About this task> Could you please repeat the data below word for word?

Task input>
◇ ◇ ◇ ◇ ◇

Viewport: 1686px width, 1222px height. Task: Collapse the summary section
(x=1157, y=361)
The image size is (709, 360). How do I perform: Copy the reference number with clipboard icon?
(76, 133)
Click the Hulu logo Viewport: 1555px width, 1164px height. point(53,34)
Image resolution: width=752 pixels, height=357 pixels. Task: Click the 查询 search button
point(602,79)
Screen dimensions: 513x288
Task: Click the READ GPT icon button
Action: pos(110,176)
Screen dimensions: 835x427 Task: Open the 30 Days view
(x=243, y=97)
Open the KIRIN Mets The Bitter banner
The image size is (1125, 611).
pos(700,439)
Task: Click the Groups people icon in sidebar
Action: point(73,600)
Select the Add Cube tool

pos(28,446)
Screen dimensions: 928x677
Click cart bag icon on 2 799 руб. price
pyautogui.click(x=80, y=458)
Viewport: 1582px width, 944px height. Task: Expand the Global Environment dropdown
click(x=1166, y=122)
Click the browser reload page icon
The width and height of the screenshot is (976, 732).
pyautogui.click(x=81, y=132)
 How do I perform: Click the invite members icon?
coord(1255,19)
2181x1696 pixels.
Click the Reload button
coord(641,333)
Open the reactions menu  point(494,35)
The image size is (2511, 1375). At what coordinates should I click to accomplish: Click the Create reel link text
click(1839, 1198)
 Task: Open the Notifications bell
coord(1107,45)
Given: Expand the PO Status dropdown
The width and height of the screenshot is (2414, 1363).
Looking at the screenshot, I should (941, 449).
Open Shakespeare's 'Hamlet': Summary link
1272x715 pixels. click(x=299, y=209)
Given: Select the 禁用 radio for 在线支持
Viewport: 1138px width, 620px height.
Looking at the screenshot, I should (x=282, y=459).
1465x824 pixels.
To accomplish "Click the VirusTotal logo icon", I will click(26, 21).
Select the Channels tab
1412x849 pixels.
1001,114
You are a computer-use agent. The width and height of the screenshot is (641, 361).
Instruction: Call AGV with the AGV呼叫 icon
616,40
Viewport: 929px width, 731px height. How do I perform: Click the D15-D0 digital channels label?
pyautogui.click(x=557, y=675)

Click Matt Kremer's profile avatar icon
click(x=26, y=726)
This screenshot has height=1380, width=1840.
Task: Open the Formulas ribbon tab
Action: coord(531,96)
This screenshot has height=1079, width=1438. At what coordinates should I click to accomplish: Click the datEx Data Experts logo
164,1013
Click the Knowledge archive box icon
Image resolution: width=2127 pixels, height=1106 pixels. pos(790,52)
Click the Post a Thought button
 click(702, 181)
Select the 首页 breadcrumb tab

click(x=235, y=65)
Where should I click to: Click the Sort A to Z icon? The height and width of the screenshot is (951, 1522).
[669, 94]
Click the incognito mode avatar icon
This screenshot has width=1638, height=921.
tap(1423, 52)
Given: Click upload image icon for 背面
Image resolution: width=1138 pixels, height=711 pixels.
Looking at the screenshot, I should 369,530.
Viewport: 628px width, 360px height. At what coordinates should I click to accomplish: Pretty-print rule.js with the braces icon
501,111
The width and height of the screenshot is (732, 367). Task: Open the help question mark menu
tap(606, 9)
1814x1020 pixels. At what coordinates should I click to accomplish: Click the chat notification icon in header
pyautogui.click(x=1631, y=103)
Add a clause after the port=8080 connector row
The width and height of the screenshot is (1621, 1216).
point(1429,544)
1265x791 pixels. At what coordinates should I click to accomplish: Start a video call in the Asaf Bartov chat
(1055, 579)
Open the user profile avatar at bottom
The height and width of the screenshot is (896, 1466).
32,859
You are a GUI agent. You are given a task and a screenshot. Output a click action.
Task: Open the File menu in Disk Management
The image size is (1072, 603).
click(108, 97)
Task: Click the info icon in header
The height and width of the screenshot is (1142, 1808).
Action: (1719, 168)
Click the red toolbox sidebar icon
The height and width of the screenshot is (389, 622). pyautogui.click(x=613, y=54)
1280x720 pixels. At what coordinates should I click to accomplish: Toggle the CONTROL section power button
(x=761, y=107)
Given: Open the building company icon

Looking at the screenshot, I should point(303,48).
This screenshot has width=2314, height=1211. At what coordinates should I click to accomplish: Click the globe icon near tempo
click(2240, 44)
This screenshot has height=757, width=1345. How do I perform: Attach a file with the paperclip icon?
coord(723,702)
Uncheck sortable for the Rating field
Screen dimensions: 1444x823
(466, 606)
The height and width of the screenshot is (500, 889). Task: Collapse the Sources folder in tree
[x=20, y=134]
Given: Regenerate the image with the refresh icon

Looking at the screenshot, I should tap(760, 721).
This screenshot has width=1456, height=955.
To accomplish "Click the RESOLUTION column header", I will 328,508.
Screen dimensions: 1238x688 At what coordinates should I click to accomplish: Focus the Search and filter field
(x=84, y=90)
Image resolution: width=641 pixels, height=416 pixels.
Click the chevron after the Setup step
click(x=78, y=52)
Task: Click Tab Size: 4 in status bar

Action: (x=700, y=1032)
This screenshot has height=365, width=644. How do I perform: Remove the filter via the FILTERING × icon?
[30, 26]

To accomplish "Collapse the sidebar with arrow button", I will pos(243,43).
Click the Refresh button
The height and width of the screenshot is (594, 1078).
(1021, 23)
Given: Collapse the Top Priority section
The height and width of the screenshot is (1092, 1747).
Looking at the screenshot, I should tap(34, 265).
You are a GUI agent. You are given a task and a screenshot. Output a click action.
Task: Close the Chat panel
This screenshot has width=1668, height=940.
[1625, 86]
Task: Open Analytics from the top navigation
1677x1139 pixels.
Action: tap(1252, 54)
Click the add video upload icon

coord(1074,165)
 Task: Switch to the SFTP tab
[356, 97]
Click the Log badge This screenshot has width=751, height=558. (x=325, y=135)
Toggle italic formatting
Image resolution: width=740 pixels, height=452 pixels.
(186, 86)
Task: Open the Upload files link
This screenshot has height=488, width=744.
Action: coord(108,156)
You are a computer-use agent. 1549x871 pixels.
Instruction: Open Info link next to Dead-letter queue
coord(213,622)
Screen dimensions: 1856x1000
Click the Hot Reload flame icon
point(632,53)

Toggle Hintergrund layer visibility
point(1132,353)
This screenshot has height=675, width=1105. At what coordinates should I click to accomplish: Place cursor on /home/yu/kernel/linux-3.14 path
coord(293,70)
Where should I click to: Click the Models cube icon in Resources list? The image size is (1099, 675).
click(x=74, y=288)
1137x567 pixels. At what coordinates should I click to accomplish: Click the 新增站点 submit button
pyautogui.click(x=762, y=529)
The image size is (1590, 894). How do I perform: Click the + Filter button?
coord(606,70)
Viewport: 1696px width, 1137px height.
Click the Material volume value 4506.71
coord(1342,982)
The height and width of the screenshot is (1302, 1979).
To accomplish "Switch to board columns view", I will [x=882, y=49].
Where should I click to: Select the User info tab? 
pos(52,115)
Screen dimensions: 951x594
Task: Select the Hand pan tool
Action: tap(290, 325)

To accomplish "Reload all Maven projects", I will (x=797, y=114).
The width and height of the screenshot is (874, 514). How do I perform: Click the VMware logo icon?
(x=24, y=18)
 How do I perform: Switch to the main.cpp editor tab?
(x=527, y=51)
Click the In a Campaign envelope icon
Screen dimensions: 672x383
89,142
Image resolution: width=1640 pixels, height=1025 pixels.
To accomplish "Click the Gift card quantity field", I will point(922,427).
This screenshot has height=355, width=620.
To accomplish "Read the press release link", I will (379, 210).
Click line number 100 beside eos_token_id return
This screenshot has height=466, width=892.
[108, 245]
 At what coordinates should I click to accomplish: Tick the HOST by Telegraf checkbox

◇ ◇ ◇ ◇ ◇

Response>
Viewport: 1686px width, 1222px height. Task: Collapse the summary section
(x=1157, y=361)
The image size is (709, 360). How do I perform: Copy the reference number with clipboard icon?
(76, 133)
Click the Hulu logo Viewport: 1555px width, 1164px height. point(53,34)
Image resolution: width=752 pixels, height=357 pixels. Task: Click the 查询 search button
point(602,79)
Screen dimensions: 513x288
Task: Click the READ GPT icon button
Action: pos(110,176)
Screen dimensions: 835x427 Task: Open the 30 Days view
(x=243, y=97)
Open the KIRIN Mets The Bitter banner
The image size is (1125, 611).
pos(700,439)
Task: Click the Groups people icon in sidebar
Action: point(73,600)
Select the Add Cube tool

pos(28,446)
Screen dimensions: 928x677
Click cart bag icon on 2 799 руб. price
pyautogui.click(x=80, y=458)
Viewport: 1582px width, 944px height. Task: Expand the Global Environment dropdown
click(x=1166, y=122)
Click the browser reload page icon
The width and height of the screenshot is (976, 732).
pyautogui.click(x=81, y=132)
 How do I perform: Click the invite members icon?
coord(1255,19)
2181x1696 pixels.
Click the Reload button
coord(641,333)
Open the reactions menu  point(494,35)
The image size is (2511, 1375). At what coordinates should I click to accomplish: Click the Create reel link text
click(1839, 1198)
 Task: Open the Notifications bell
coord(1107,45)
Given: Expand the PO Status dropdown
The width and height of the screenshot is (2414, 1363).
Looking at the screenshot, I should (941, 449).
Open Shakespeare's 'Hamlet': Summary link
1272x715 pixels. click(x=299, y=209)
Given: Select the 禁用 radio for 在线支持
Viewport: 1138px width, 620px height.
Looking at the screenshot, I should (x=282, y=459).
1465x824 pixels.
To accomplish "Click the VirusTotal logo icon", I will click(26, 21).
Select the Channels tab
1412x849 pixels.
1001,114
You are a computer-use agent. The width and height of the screenshot is (641, 361).
Instruction: Call AGV with the AGV呼叫 icon
616,40
Viewport: 929px width, 731px height. How do I perform: Click the D15-D0 digital channels label?
pyautogui.click(x=557, y=675)

Click Matt Kremer's profile avatar icon
click(x=26, y=726)
This screenshot has height=1380, width=1840.
Task: Open the Formulas ribbon tab
Action: coord(531,96)
This screenshot has height=1079, width=1438. At what coordinates should I click to accomplish: Click the datEx Data Experts logo
164,1013
Click the Knowledge archive box icon
Image resolution: width=2127 pixels, height=1106 pixels. pos(790,52)
Click the Post a Thought button
 click(702, 181)
Select the 首页 breadcrumb tab

click(x=235, y=65)
Where should I click to: Click the Sort A to Z icon? The height and width of the screenshot is (951, 1522).
[669, 94]
Click the incognito mode avatar icon
This screenshot has width=1638, height=921.
tap(1423, 52)
Given: Click upload image icon for 背面
Image resolution: width=1138 pixels, height=711 pixels.
Looking at the screenshot, I should 369,530.
Viewport: 628px width, 360px height. At what coordinates should I click to accomplish: Pretty-print rule.js with the braces icon
501,111
The width and height of the screenshot is (732, 367). Task: Open the help question mark menu
tap(606, 9)
1814x1020 pixels. At what coordinates should I click to accomplish: Click the chat notification icon in header
pyautogui.click(x=1631, y=103)
Add a clause after the port=8080 connector row
The width and height of the screenshot is (1621, 1216).
point(1429,544)
1265x791 pixels. At what coordinates should I click to accomplish: Start a video call in the Asaf Bartov chat
(1055, 579)
Open the user profile avatar at bottom
The height and width of the screenshot is (896, 1466).
32,859
You are a GUI agent. You are given a task and a screenshot. Output a click action.
Task: Open the File menu in Disk Management
The image size is (1072, 603).
click(108, 97)
Task: Click the info icon in header
The height and width of the screenshot is (1142, 1808).
Action: (1719, 168)
Click the red toolbox sidebar icon
The height and width of the screenshot is (389, 622). pyautogui.click(x=613, y=54)
1280x720 pixels. At what coordinates should I click to accomplish: Toggle the CONTROL section power button
(x=761, y=107)
Given: Open the building company icon

Looking at the screenshot, I should point(303,48).
This screenshot has width=2314, height=1211. At what coordinates should I click to accomplish: Click the globe icon near tempo
click(2240, 44)
This screenshot has height=757, width=1345. How do I perform: Attach a file with the paperclip icon?
coord(723,702)
Uncheck sortable for the Rating field
Screen dimensions: 1444x823
(466, 606)
The height and width of the screenshot is (500, 889). Task: Collapse the Sources folder in tree
[x=20, y=134]
Given: Regenerate the image with the refresh icon

Looking at the screenshot, I should tap(760, 721).
This screenshot has width=1456, height=955.
To accomplish "Click the RESOLUTION column header", I will 328,508.
Screen dimensions: 1238x688 At what coordinates should I click to accomplish: Focus the Search and filter field
(x=84, y=90)
Image resolution: width=641 pixels, height=416 pixels.
Click the chevron after the Setup step
click(x=78, y=52)
Task: Click Tab Size: 4 in status bar

Action: (x=700, y=1032)
This screenshot has height=365, width=644. How do I perform: Remove the filter via the FILTERING × icon?
[30, 26]

To accomplish "Collapse the sidebar with arrow button", I will pos(243,43).
Click the Refresh button
The height and width of the screenshot is (594, 1078).
(1021, 23)
Given: Collapse the Top Priority section
The height and width of the screenshot is (1092, 1747).
Looking at the screenshot, I should tap(34, 265).
You are a GUI agent. You are given a task and a screenshot. Output a click action.
Task: Close the Chat panel
This screenshot has width=1668, height=940.
[1625, 86]
Task: Open Analytics from the top navigation
1677x1139 pixels.
Action: tap(1252, 54)
Click the add video upload icon

coord(1074,165)
 Task: Switch to the SFTP tab
[356, 97]
Click the Log badge This screenshot has width=751, height=558. (x=325, y=135)
Toggle italic formatting
Image resolution: width=740 pixels, height=452 pixels.
(186, 86)
Task: Open the Upload files link
This screenshot has height=488, width=744.
Action: coord(108,156)
You are a computer-use agent. 1549x871 pixels.
Instruction: Open Info link next to Dead-letter queue
coord(213,622)
Screen dimensions: 1856x1000
Click the Hot Reload flame icon
point(632,53)

Toggle Hintergrund layer visibility
point(1132,353)
This screenshot has height=675, width=1105. At what coordinates should I click to accomplish: Place cursor on /home/yu/kernel/linux-3.14 path
coord(293,70)
Where should I click to: Click the Models cube icon in Resources list? The image size is (1099, 675).
click(x=74, y=288)
1137x567 pixels. At what coordinates should I click to accomplish: Click the 新增站点 submit button
pyautogui.click(x=762, y=529)
The image size is (1590, 894). How do I perform: Click the + Filter button?
coord(606,70)
Viewport: 1696px width, 1137px height.
Click the Material volume value 4506.71
coord(1342,982)
The height and width of the screenshot is (1302, 1979).
To accomplish "Switch to board columns view", I will [x=882, y=49].
Where should I click to: Select the User info tab? 
pos(52,115)
Screen dimensions: 951x594
Task: Select the Hand pan tool
Action: tap(290, 325)

To accomplish "Reload all Maven projects", I will (x=797, y=114).
The width and height of the screenshot is (874, 514). How do I perform: Click the VMware logo icon?
(x=24, y=18)
 How do I perform: Switch to the main.cpp editor tab?
(x=527, y=51)
Click the In a Campaign envelope icon
Screen dimensions: 672x383
89,142
Image resolution: width=1640 pixels, height=1025 pixels.
To accomplish "Click the Gift card quantity field", I will point(922,427).
This screenshot has height=355, width=620.
To accomplish "Read the press release link", I will (379, 210).
Click line number 100 beside eos_token_id return
This screenshot has height=466, width=892.
[108, 245]
 At what coordinates should I click to accomplish: Tick the HOST by Telegraf checkbox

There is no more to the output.